> TASK ITEM: Return an exact copy of the lines from the one holding "Task: Open chat message history clock icon" to the end of the data, including both the starting and final lines. Leave the pictures out.

> PROVIDED MATERIAL:
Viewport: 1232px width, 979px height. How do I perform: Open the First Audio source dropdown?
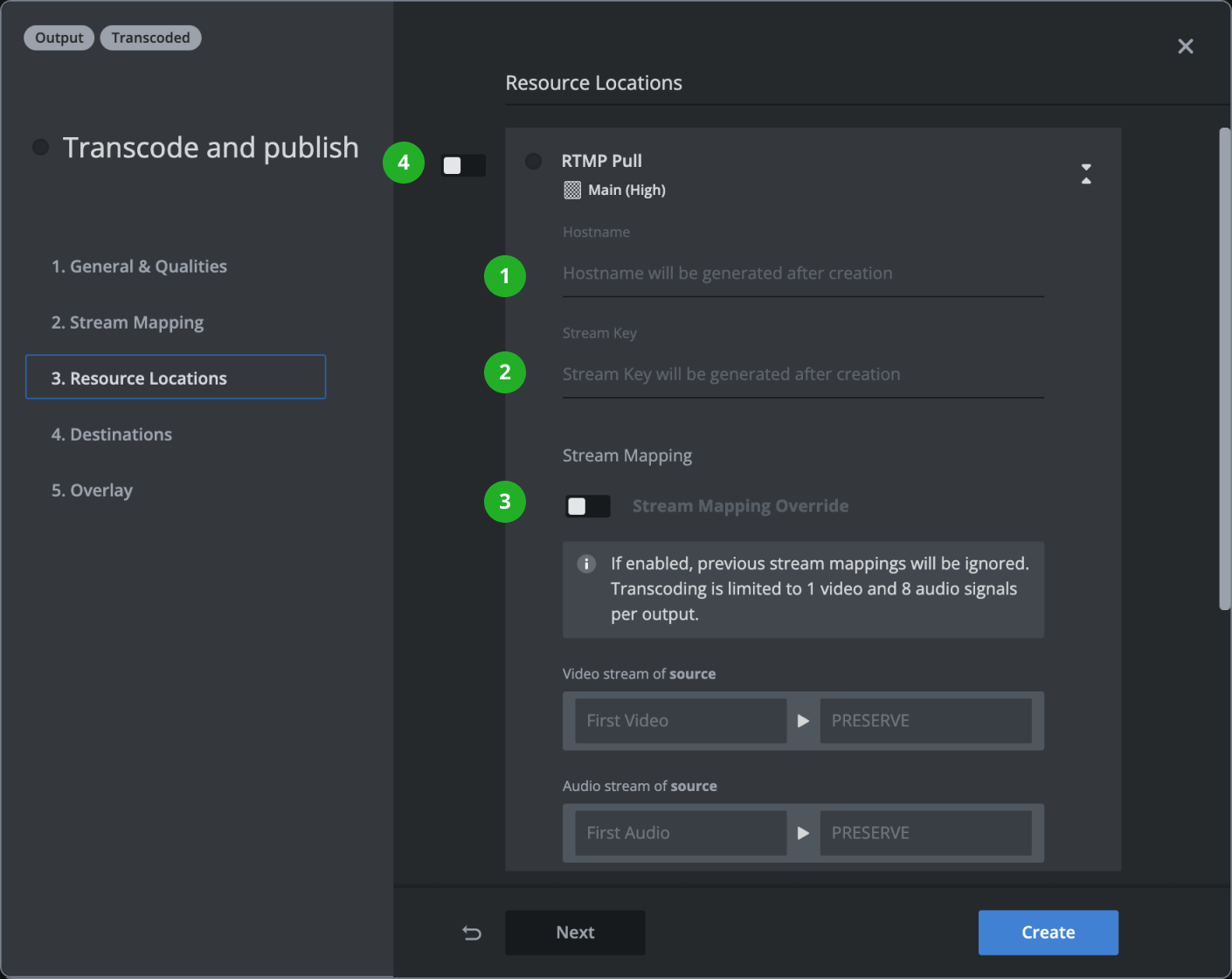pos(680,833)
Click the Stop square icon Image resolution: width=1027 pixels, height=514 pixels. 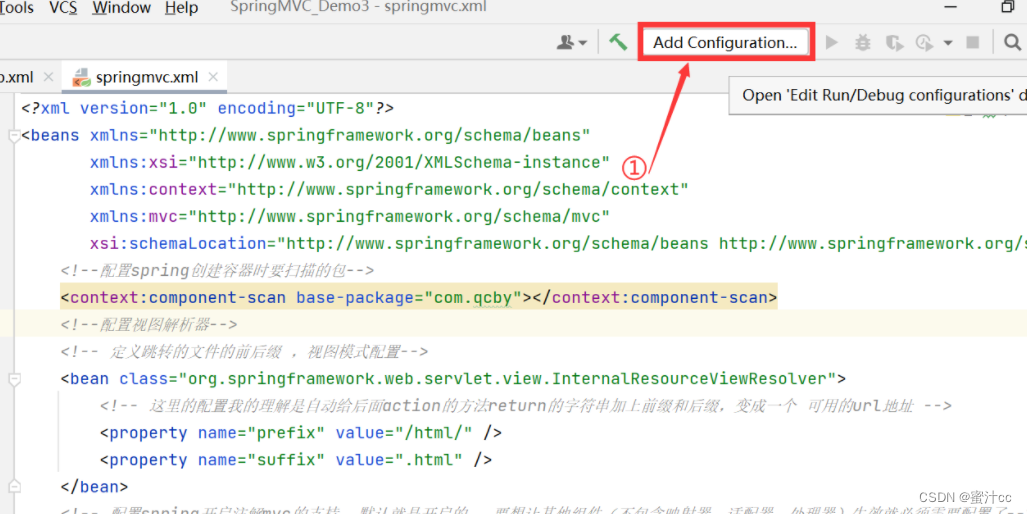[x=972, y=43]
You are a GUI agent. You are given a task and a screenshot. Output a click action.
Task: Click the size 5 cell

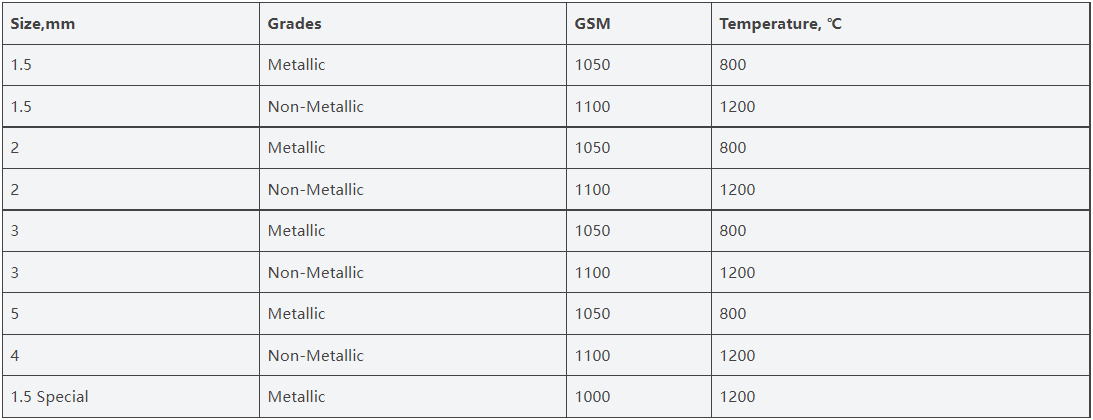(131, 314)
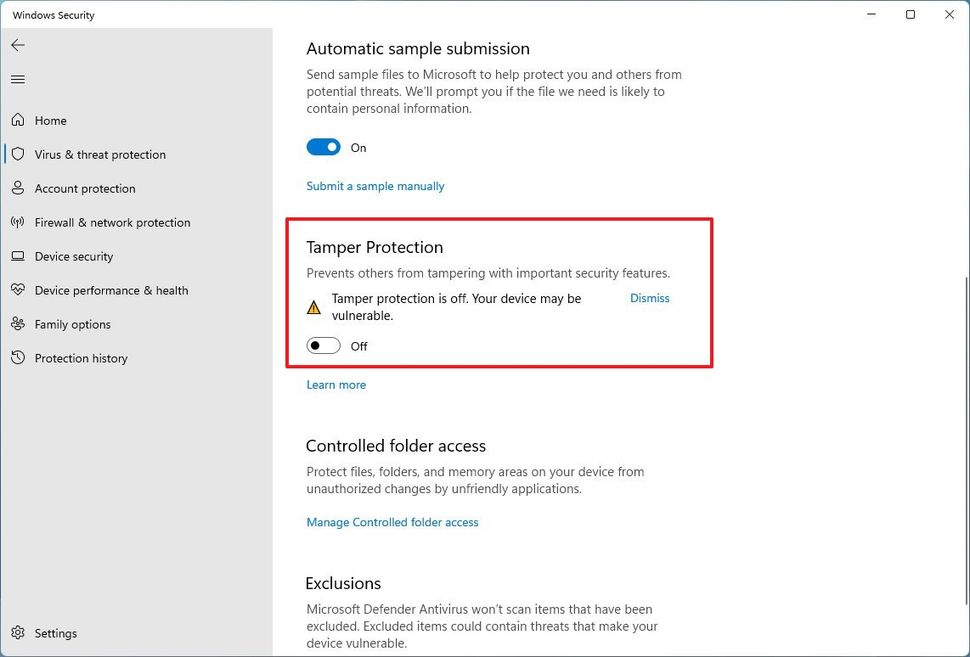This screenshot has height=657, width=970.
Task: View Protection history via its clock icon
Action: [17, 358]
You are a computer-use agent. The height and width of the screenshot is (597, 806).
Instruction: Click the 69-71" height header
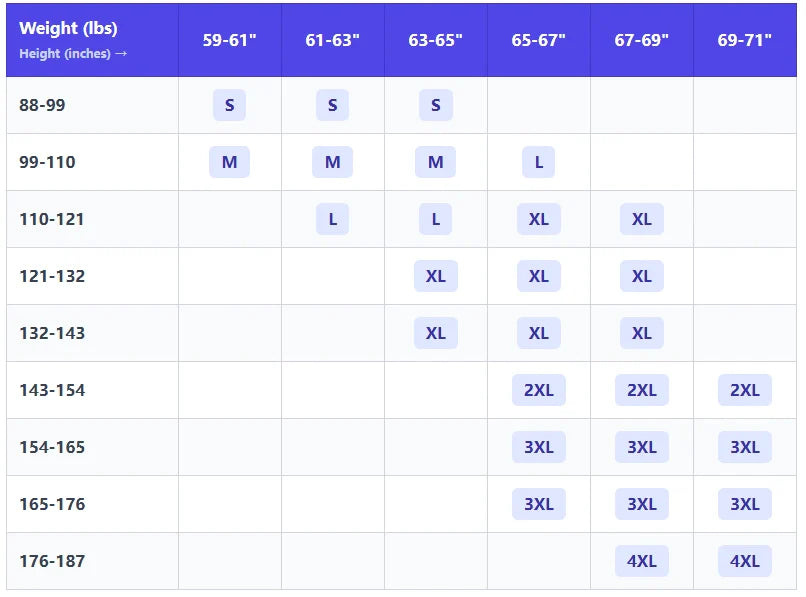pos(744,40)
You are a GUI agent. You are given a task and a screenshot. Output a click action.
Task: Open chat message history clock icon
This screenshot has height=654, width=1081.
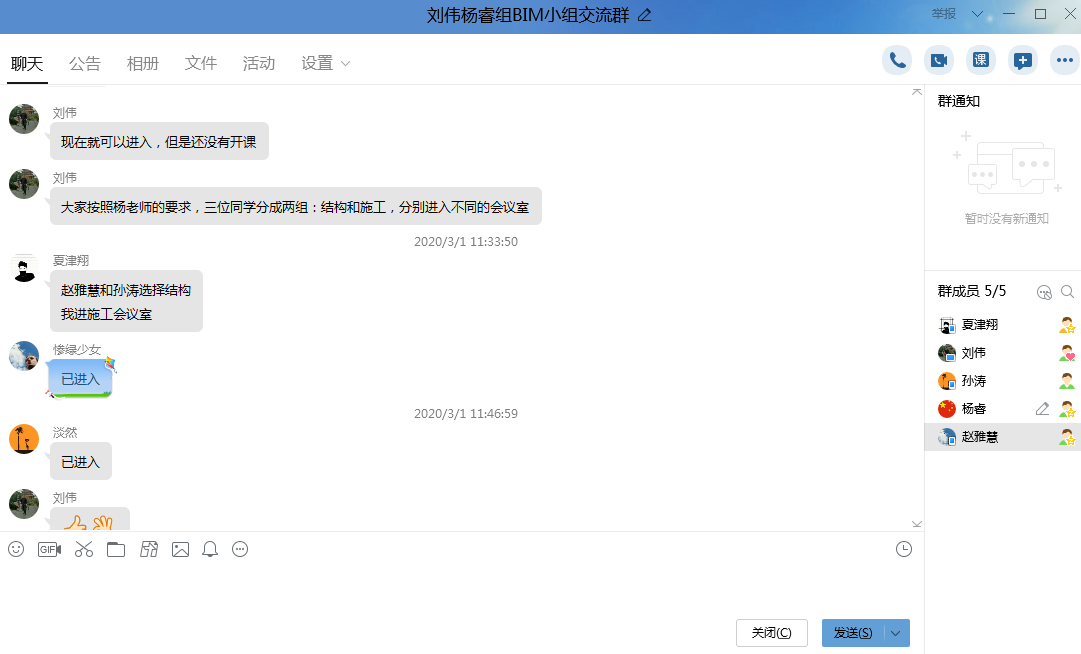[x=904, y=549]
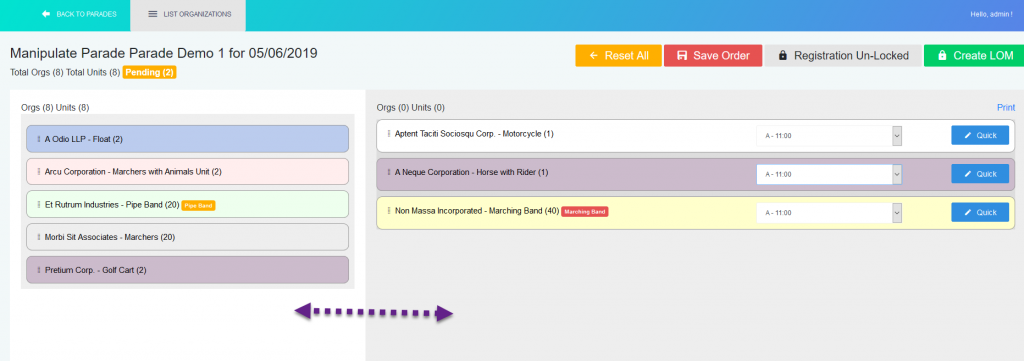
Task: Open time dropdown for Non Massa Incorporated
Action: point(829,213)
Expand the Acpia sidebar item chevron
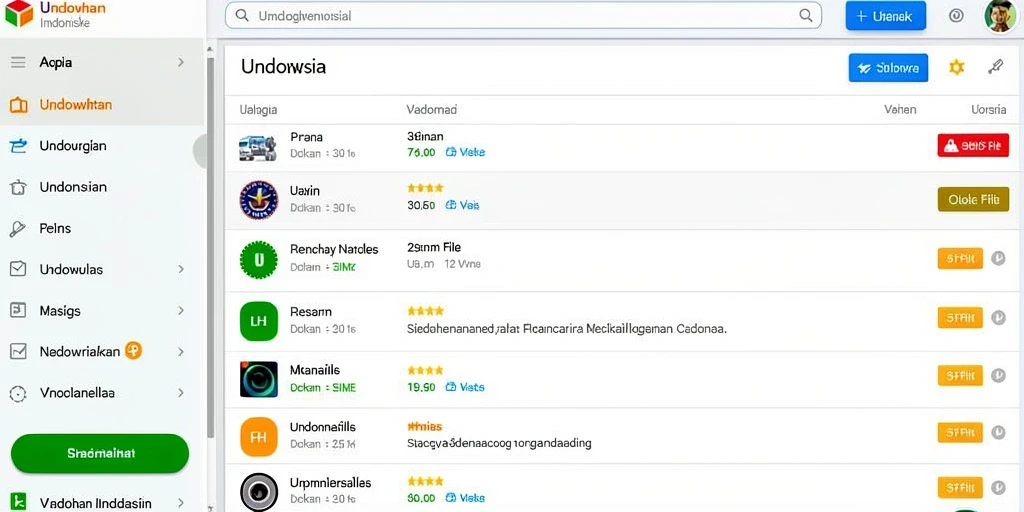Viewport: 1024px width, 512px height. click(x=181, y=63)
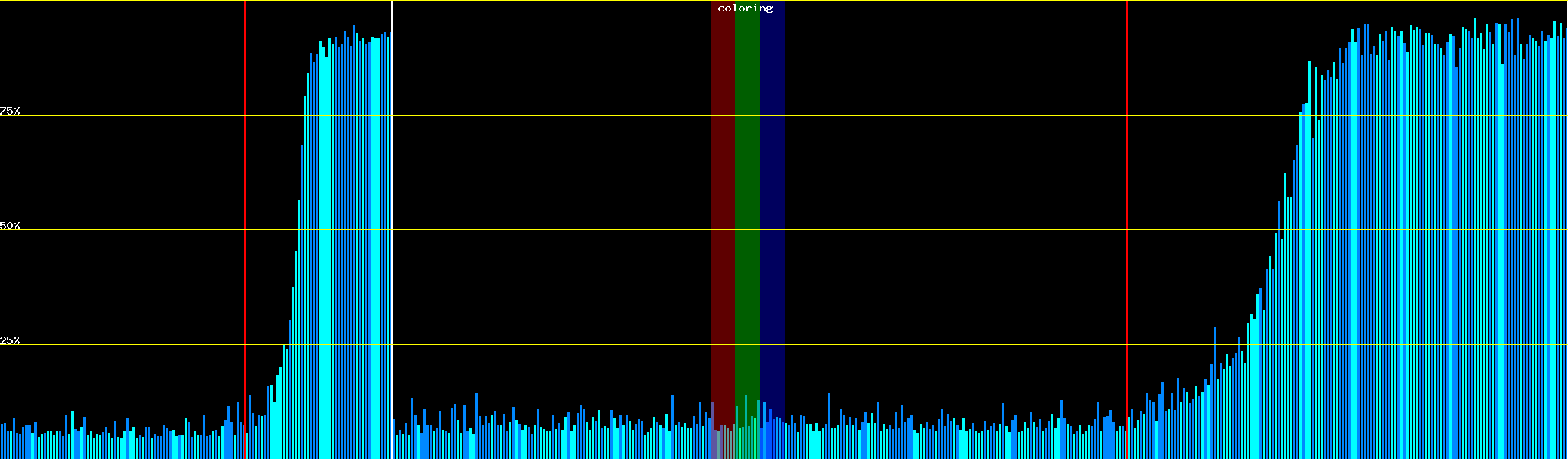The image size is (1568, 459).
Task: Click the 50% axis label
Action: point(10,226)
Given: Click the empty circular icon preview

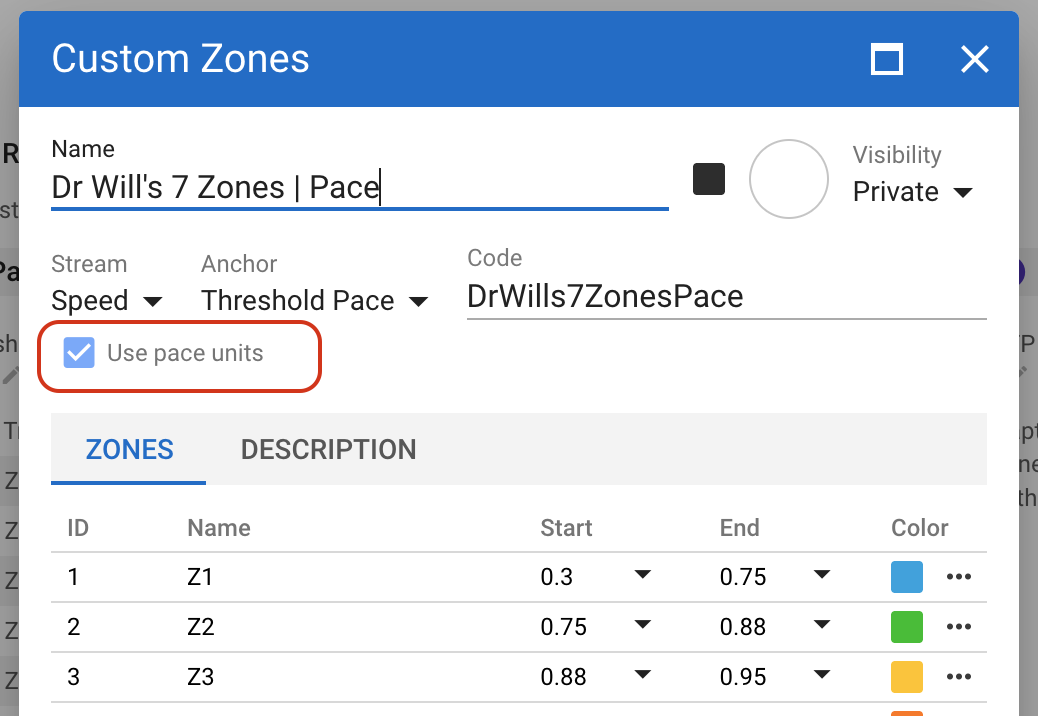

> EXPECTED ANSWER:
Task: Open chat message history clock icon
This screenshot has height=654, width=1081.
[x=904, y=549]
Task: Open time dropdown for Non Massa Incorporated
Action: point(829,213)
Expand the Acpia sidebar item chevron
Viewport: 1024px width, 512px height. click(x=181, y=63)
The image size is (1568, 459).
Task: Click the 50% axis label
Action: point(10,226)
Given: Click the empty circular icon preview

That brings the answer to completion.